Tian malah mencecar Yura. Anak dari Raga ini mengira Yura pengasuhnya.

"Papi?" dahi Yura mengkerut.

"Ada apa ini?" Raga mendengar keributan di luar, dia langsung melihat istri dan anakmya berdebat ini.

"Papi, pecat pengasuh ini. Tian gak suka sama Tante ini." Yura menghempaskan napas panjang. Ah, dia sampai lupa, jika suaminya punya anak. Persis banget tingkahnya tengil.

"Tian, Tante ini bukan pengasuh kamu. Kan Papi baru mau cari." Muka Raga berubah jadi tak nyaman, takutnya Yura tambah ilfil dengannya.

"Terus Tante ini siapa? Kenapa ada di rumah Papi?" Tian pakai acara tanya tentang Yura lagi. Anak sekecil Tian kan kepo banget, apalagi urusan orang tuanya.

"Jadi dia anak kamu? Kenapa nggak bilang ada anak kamu?" Yura kan mengira bocah ini anak tetangga. Anaknya nakal pula, bisa pusing kepalanya menghadapi Tian. Belum sih Raga, eh tambah lagi anaknya.

"Tian anak Papi yang ganteng, main di dalam dulu gih. Papi mau bicara dengan Tante ini," ucap Raga ke Tian. Dengan sangat hati-hati, dia meminta Raga hendak masuk dalam ke rumahnya.

"Cantik dari mana, masih juga cantikan mami," ucap Tian lalu pergi.

Astaga, memang anak sih Raga ini bisanya membuat hati Yura panas. Masa dirinya dibandingkan dengan Alfira. Kan itu wanita yang sudah merusak hubungan mereka lagi. Pakai acara disebut-sebut lagi. Sebal ah.

"Ra, maafin Tian ya." Raga mengajak Yura duduk di kursi teras.
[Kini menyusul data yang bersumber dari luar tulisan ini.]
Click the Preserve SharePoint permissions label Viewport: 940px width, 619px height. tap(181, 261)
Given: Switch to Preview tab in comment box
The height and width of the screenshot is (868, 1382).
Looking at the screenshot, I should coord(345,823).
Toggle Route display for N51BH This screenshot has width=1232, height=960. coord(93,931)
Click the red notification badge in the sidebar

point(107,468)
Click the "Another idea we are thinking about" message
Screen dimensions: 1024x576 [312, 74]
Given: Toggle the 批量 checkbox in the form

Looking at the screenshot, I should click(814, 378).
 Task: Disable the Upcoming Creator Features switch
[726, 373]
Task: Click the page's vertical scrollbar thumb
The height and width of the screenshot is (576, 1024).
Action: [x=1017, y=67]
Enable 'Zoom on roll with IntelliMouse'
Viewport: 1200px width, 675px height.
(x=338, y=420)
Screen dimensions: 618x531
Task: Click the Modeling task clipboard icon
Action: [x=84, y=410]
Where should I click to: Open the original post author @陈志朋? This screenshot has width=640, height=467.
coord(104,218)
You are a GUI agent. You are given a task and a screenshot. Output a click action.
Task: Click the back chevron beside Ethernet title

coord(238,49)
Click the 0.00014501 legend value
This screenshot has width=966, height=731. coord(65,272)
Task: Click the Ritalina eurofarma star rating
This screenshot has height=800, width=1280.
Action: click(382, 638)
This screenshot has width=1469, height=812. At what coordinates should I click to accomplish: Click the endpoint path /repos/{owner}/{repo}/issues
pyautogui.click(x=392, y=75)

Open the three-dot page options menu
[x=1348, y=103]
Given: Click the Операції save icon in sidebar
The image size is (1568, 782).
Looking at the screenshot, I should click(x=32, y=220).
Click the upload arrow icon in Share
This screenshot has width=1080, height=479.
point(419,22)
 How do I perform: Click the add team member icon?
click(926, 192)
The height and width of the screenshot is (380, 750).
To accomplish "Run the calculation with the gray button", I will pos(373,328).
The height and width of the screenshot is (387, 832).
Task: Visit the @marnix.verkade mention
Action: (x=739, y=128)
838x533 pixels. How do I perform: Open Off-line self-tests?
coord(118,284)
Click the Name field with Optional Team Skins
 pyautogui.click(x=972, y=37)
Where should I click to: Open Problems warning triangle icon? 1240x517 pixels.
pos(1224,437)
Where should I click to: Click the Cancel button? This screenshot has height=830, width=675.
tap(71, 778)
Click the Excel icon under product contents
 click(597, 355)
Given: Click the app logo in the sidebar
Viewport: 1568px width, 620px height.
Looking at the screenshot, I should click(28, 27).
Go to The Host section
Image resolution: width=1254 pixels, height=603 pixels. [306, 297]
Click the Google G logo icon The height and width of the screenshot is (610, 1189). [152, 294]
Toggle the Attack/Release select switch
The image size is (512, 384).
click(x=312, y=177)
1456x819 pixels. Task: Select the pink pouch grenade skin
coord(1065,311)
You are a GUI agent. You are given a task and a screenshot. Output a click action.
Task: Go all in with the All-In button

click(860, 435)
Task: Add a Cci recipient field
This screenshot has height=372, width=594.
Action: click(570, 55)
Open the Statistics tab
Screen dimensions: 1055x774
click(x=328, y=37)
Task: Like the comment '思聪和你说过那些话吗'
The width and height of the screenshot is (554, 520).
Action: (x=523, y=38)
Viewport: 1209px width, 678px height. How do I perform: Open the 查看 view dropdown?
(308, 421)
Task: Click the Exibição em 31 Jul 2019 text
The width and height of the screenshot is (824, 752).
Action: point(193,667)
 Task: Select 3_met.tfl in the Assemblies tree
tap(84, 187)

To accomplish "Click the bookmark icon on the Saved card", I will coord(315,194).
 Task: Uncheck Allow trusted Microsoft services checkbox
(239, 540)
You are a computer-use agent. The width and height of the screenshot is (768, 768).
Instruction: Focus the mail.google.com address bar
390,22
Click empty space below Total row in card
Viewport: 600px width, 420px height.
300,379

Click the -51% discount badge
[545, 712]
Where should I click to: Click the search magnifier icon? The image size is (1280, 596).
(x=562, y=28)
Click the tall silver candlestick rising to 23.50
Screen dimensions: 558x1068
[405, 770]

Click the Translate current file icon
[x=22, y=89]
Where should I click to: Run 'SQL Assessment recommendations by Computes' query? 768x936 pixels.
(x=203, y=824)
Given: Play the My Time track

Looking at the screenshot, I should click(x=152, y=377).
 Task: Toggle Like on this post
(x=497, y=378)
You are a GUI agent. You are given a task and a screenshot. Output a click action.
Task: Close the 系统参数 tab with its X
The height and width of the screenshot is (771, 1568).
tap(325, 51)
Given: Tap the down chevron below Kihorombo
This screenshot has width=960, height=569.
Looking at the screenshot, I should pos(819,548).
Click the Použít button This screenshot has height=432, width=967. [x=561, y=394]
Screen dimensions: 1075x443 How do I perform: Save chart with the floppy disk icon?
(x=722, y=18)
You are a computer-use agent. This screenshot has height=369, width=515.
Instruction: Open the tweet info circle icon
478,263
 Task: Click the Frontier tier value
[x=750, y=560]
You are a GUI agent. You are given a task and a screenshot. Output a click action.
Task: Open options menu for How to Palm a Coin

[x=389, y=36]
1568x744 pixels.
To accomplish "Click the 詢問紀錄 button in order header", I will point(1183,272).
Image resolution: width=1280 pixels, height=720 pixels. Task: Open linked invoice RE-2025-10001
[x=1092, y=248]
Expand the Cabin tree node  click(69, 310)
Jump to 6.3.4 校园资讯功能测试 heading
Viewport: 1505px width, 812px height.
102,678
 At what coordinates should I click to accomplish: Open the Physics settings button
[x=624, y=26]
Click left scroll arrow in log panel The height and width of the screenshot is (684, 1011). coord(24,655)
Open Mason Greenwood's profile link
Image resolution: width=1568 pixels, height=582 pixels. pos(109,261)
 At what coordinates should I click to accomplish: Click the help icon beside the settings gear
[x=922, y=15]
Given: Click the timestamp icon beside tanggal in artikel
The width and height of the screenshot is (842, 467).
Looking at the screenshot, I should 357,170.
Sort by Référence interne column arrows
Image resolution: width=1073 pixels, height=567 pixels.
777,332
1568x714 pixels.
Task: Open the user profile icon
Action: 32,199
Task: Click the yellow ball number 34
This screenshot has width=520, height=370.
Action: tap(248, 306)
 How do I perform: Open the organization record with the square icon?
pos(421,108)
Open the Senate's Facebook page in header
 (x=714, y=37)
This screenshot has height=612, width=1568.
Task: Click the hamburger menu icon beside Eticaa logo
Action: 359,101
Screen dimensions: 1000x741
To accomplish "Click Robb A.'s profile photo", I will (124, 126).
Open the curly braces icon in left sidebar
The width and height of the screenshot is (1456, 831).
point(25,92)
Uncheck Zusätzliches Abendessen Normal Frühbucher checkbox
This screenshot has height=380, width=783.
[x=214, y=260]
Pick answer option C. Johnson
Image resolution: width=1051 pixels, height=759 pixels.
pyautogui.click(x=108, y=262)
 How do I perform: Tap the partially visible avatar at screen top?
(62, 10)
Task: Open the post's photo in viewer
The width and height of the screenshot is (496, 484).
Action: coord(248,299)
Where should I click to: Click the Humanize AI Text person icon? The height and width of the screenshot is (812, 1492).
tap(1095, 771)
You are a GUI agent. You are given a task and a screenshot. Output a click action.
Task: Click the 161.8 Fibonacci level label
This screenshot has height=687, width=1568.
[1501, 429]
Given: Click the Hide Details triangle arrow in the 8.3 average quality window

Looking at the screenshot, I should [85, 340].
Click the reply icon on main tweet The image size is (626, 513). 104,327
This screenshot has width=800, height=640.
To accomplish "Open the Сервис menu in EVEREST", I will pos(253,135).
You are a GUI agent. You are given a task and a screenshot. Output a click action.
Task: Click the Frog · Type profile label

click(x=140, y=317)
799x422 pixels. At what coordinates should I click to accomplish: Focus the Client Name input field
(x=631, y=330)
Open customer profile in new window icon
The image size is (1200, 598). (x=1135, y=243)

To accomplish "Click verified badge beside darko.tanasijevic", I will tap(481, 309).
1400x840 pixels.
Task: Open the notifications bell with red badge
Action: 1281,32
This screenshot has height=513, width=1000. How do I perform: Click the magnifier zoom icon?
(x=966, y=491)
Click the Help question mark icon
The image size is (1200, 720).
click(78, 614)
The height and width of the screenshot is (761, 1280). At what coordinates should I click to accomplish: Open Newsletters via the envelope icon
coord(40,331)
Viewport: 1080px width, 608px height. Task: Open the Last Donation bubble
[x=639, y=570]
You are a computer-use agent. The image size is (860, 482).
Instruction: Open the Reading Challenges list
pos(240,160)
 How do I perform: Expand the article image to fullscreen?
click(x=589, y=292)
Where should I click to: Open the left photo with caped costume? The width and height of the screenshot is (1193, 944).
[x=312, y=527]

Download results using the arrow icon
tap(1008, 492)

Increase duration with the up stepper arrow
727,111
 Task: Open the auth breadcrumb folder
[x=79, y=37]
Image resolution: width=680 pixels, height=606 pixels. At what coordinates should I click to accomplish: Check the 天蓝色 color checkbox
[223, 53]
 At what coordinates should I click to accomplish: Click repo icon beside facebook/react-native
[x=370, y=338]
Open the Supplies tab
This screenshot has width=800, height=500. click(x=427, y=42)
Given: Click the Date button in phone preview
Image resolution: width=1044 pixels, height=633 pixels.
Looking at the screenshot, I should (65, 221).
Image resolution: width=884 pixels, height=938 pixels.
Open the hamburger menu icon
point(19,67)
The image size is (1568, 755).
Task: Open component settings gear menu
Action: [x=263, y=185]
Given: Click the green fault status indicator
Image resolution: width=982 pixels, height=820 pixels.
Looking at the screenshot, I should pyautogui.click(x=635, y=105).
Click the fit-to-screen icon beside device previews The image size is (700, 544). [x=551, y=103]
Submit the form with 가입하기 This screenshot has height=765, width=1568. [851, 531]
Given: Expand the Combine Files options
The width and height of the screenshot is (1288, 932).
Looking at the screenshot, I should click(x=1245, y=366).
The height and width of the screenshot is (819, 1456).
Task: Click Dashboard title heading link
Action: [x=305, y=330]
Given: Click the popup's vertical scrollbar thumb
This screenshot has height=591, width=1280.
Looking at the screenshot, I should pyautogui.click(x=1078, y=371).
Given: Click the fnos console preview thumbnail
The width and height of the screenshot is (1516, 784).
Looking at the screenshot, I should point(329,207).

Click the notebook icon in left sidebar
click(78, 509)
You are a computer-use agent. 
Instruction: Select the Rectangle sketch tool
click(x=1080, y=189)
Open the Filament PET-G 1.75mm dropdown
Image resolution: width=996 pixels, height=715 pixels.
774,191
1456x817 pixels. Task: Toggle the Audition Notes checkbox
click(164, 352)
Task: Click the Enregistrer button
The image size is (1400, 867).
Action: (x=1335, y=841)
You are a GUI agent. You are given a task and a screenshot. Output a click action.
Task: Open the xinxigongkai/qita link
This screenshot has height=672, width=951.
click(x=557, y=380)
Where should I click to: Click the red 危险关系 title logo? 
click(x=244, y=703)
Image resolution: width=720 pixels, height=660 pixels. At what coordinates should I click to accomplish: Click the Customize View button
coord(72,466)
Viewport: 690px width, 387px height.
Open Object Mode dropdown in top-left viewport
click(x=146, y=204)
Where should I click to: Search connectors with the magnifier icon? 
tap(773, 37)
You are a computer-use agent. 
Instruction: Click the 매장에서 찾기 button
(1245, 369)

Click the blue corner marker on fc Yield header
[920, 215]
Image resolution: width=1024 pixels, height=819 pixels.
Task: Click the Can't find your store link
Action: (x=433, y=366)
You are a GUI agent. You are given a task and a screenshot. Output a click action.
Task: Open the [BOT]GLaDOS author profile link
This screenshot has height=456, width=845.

Dia tahu pasti Yura kaget dengan kedatangan putranya.

"Kamu harusnya bilang sama aku dong, kalau ada anak kamu ke sini. Aku bukannya gak suka sama anak kamu, cuma aku tuh kaget ada anak kecil di rumah. Aku sampai pikir, itu anak tetangga yang nyangkut ke sini," omel Yura. Baru pulang sudah disuguhkan rasa sebal, seperti nano-nano.

"Iya maaf. Kamu bisa bantu aku buat cari pengasuh untuk Tian, kemungkinan Tian akan lama tinggal di sini." Yura menghela napas panjang, nggak masalah sih bagi jika dia yang mengurus Tian.

"Biar aku yang mengurus dia, nggak perlu pakai pengasuh lagi." Yura kan sudah biasa mengurus para keponakannya. Ya, walaupun keponakannya tak senakal Tian.

"Kamu serius?" Raga tak percaya Yura mau merawat Tian, padahal jika dipikir lagi, Tian kan penyebab mereka berpisah, kalau nggak ada Tian, sudah pasti mereka selalu bersama.

"Kapan sih aku bercanda?" lagian Yura nggak benci dengan Tian, meski anak itu penyebab mereka berpisah dulu. Emang sih Tian menjengkel, kurang lebih Raga lah, tapi mau gimana pun Tian tetap anak suaminya, otomatis akan jadi anaknya juga kan.

"Kamu memang yang terbaik. Jangan lupa janji kamu, kalau kita tidur sekamar." Kirain Raga lupa, ternyata ingat juga, ya.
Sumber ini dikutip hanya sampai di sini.